Takes three arguments, the set name (can be the empty string for the default set), the SystemML class name and the structure of the new data object in a form suitable to be passed to EVENT_GENERIC_STRUCTURE_SET. Two additional arguments are optional: a name for the new port, and the sample rate of the new port. For example, persist['hPort'] = brahms.operation(persist['self'], OPERATION_ADD_PORT, '', 'std/2009/data/numeric', 'DOUBLE/REAL/1', 'out'). The returned port handle can be passed to OPERATION_SET_CONTENT whilst servicing EVENT_RUN_SERVICE.
Takes two arguments, a port handle (returned from OPERATION_ADD_PORT) and the numeric array to set the output state to. For example, brahms.operation(persist['self'], OPERATION_SET_CONTENT, persist['hPort'], numpy.array([1, 0, 0, 1], numpy.float64)).


Takes two additional arguments, a message and a DetailLevel. For example, brahms.operation(persist['self'], OPERATION_BOUT, 'Viva La Revolucion', D_INFO).

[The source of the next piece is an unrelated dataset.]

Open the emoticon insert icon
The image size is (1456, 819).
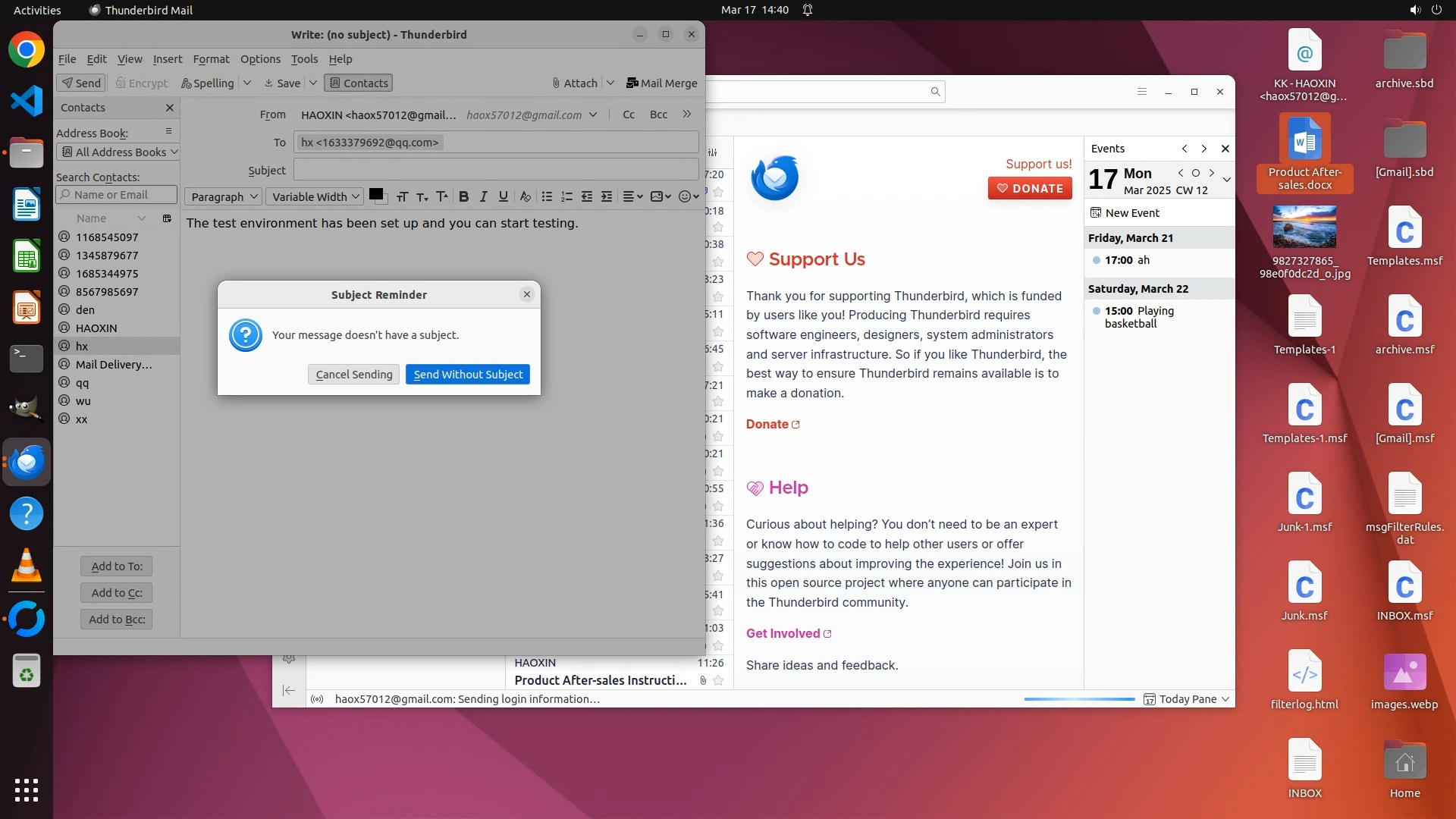(x=685, y=196)
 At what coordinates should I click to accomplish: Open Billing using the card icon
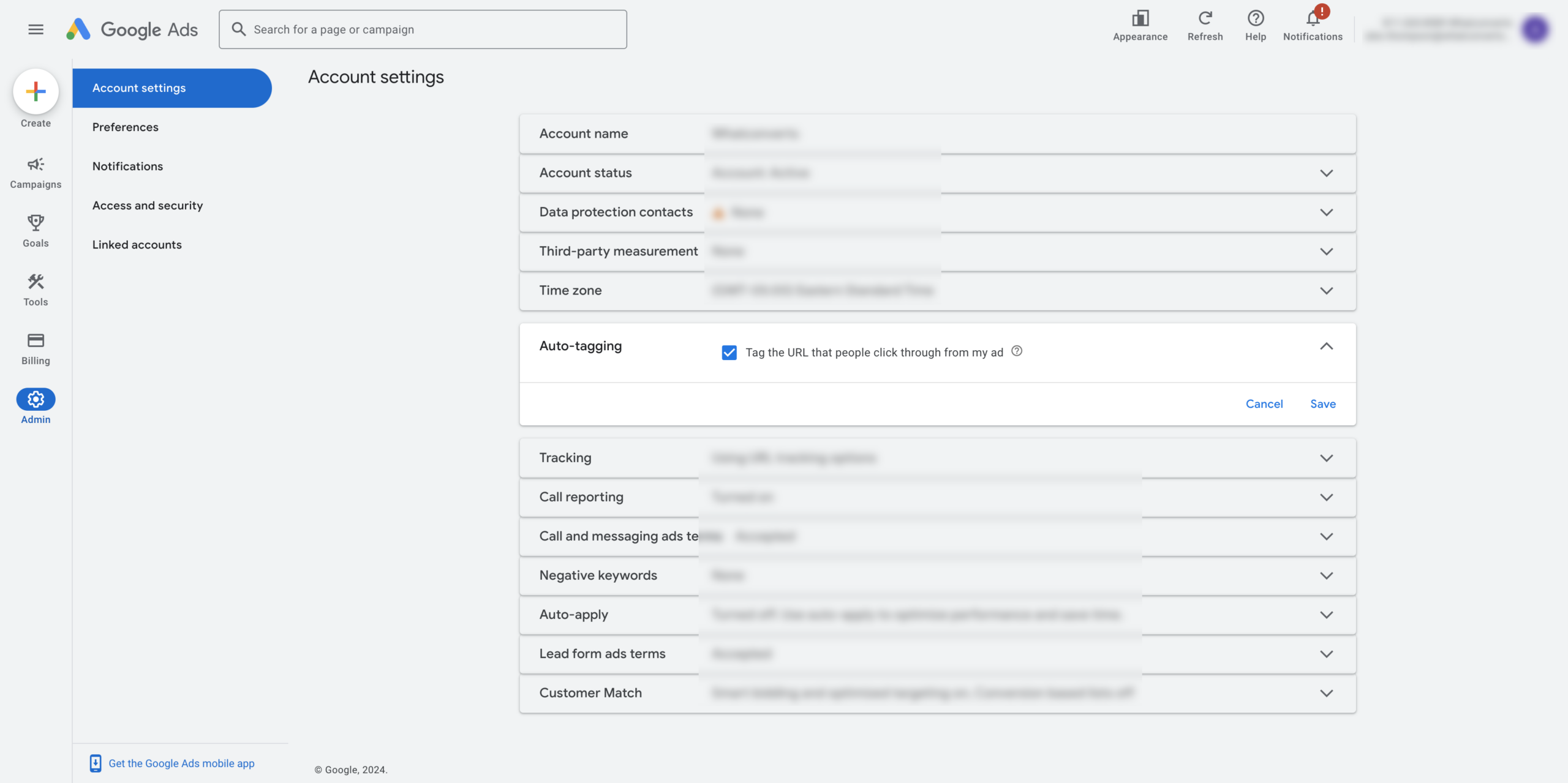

Utility Objects and Functions

  • Why are objects exposed to the Python Process, when all it can call are functions?
    • Utility Objects may be stateful, so a Process may wish to maintain more than one, and it may be important which is called.
Obtain a Utility Object. Takes two additional arguments, the SystemML Class and SystemML Release of the required object. The return value of the call is a handle to the new object that can be passed to OPERATION_GET_UTILITY_FUNCTION. For example, persist['math'] = brahms.operation(persist['self'], OPERATION_GET_UTILITY_OBJECT, 'imaginary/math/class', 0).
Obtain an interface to a function offered by a Utility Object obtained in a previous call to OPERATION_GET_UTILITY_OBJECT. Takes two additional arguments, the utility object handle, and the name of the function you are requesting. The return value of the call is a handle to the new function that can be passed to OPERATION_CALL_UTILITY_FUNCTION. For example, persist['sum'] = brahms.operation(persist['self'], OPERATION_GET_UTILITY_FUNCTION, persist['math'], 'sum').
Call a Utility Function obtained in a previous call to OPERATION_GET_UTILITY_FUNCTION. Takes two additional arguments, the identifier of the function to be called, and a cell vector of arguments for the function. The return value of the call is the result returned by the utility function. For example, total = brahms.operation(persist['self'], OPERATION_CALL_UTILITY_FUNCTION, persist['sum'], numpy.array([1, 2, 3], numpy.float64)) (where we expect total to be equal to numpy.array([6], float64) after the function returns).